- [ASSIGNMENT]: Only the closing stretch of the material is wanted: the line containing "How do I perform: Toggle" and every line after it, transcribed exactly.

- [INFORMATION SHOWN]:
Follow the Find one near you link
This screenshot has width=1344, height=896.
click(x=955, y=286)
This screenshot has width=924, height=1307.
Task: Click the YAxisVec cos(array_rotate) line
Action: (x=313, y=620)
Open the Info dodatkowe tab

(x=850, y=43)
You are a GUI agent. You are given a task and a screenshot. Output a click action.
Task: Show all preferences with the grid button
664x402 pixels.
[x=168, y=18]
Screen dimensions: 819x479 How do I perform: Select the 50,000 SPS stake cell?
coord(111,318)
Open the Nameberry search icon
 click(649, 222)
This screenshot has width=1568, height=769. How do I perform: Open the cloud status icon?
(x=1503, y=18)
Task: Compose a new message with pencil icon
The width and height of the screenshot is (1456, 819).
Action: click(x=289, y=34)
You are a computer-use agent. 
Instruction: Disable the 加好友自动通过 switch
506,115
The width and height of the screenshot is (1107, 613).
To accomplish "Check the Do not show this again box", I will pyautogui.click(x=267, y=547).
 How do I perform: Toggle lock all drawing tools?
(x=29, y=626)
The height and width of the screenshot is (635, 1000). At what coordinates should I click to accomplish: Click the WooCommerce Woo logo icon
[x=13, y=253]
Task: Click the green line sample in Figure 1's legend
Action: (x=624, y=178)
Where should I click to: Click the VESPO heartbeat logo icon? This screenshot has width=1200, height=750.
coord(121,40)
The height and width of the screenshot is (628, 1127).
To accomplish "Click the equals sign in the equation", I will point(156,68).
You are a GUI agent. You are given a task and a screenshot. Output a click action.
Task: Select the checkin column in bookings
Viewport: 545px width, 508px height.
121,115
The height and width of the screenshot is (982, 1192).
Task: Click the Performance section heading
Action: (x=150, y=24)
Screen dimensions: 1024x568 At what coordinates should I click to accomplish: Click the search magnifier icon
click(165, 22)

- [ANSWER SPACE]:
 How do I perform: Toggle lock all drawing tools?
(x=29, y=626)
The height and width of the screenshot is (635, 1000). At what coordinates should I click to accomplish: Click the WooCommerce Woo logo icon
[x=13, y=253]
Task: Click the green line sample in Figure 1's legend
Action: (x=624, y=178)
Where should I click to: Click the VESPO heartbeat logo icon? This screenshot has width=1200, height=750.
coord(121,40)
The height and width of the screenshot is (628, 1127).
To accomplish "Click the equals sign in the equation", I will point(156,68).
You are a GUI agent. You are given a task and a screenshot. Output a click action.
Task: Select the checkin column in bookings
Viewport: 545px width, 508px height.
121,115
The height and width of the screenshot is (982, 1192).
Task: Click the Performance section heading
Action: (x=150, y=24)
Screen dimensions: 1024x568 At what coordinates should I click to accomplish: Click the search magnifier icon
click(165, 22)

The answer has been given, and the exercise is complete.